A Sunday morning in the summer, we had a breakfast of crepes and shared a window pane with a backyard terrace whose stones were darkened by the rain. I hesitated everytime the waitress stood by with her pen and pad listening for my order of french pastries. In the car ride home, I watched the glued rain drops on the window pane and said a brunch goodbye to Nico, his Mom who was visiting from La Reunion and Laurent and Caro.
I swung open my door and grabbed my umbrella without a second thought and turned around towards the direction pointing to where I had just been. It immediately started to rain as I walked the stone streets which were forced upwards and delicately torn apart over the years under the falling water. Alongside Parc Jeanne Mance on the asphalt path with giant trees standing as fence posts, the rain turned and confronted me head on to keep me out. After falling miles, the sheets of rain pushed me under a tennis court overhang. Afternoon rivers formed and they walked down the concrete stairway and it's falls spilled into the sidewalk. My pant legs were soaked and I waited in the crisp air with delayed rain drops crashing and finding eachother all around me. I closed my eyes and I could hear their wide texture.
It's intensity slowed and I jumped over these new landscapes and walked up towards Laurier. I found myself at the cafe, looking in through it's window to her and her workmates in the brunch closing hour. Standing beneath the neighbour's overhang, I planned my move inside and I delayed it. She emerged and walked the other way with her black umbrella open. I ran after her across the abandoned main street and down a house filled road.
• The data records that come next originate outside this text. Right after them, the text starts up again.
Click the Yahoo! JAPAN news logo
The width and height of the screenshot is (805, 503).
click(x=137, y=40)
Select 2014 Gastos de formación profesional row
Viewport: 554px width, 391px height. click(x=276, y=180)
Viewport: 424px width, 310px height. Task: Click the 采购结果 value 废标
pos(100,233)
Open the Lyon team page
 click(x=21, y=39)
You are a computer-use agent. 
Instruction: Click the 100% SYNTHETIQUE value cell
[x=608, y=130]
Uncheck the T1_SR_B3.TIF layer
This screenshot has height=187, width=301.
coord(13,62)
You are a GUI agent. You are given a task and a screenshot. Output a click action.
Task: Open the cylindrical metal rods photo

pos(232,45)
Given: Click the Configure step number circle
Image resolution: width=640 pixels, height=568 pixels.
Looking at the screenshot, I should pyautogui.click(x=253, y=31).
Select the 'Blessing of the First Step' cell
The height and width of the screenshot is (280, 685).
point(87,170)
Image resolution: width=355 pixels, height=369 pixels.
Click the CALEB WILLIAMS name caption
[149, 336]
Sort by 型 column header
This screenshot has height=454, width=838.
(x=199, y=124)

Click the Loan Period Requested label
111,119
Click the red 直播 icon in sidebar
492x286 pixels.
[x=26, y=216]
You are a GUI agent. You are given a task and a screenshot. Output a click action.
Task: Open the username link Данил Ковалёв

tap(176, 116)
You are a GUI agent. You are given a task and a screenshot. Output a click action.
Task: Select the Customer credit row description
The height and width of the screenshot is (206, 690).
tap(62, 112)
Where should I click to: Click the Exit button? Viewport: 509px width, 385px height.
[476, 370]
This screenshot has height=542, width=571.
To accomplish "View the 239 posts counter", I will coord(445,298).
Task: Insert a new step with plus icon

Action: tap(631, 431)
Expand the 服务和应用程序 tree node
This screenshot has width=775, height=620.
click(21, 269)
In my broken french I tried explaining that I was at her cafe earlier and that I didn't have the courage to linger around her smile and that if we could over a coffee. I told her my name and Alexandria told me hers in an auburn french accent. She told me she was sorry and that she was taken, in the rain, she was late in meeting him. She gave me thanks and I was convinced she embraced the warm gesture. My urgency left with the empty wet streets. The sparse and floating keys of "The Balloonist" carried me back down towards my home but never once broke my smile of tasting what a morning after summer brunch could have been and the reasons why this was the last day I wasn't going to tell you that I've gone ahead and fallen for you.
Midway into the summer and in between parting ways with Nico after a party to take a walk with my headphones down my brick lined street and phoning me up that Sunday morning, he learnt that this was the week he was going to quit his job in the city, leave for the islands and pursue his dream of being a pilot. Then he casually invited me to brunch. It was the same weekend in June, when I first moved to Montreal, that he left after seeing me through the year.
Sitting with friends, chatting over brunch, to try and capture the last night and day, May your heart be the map.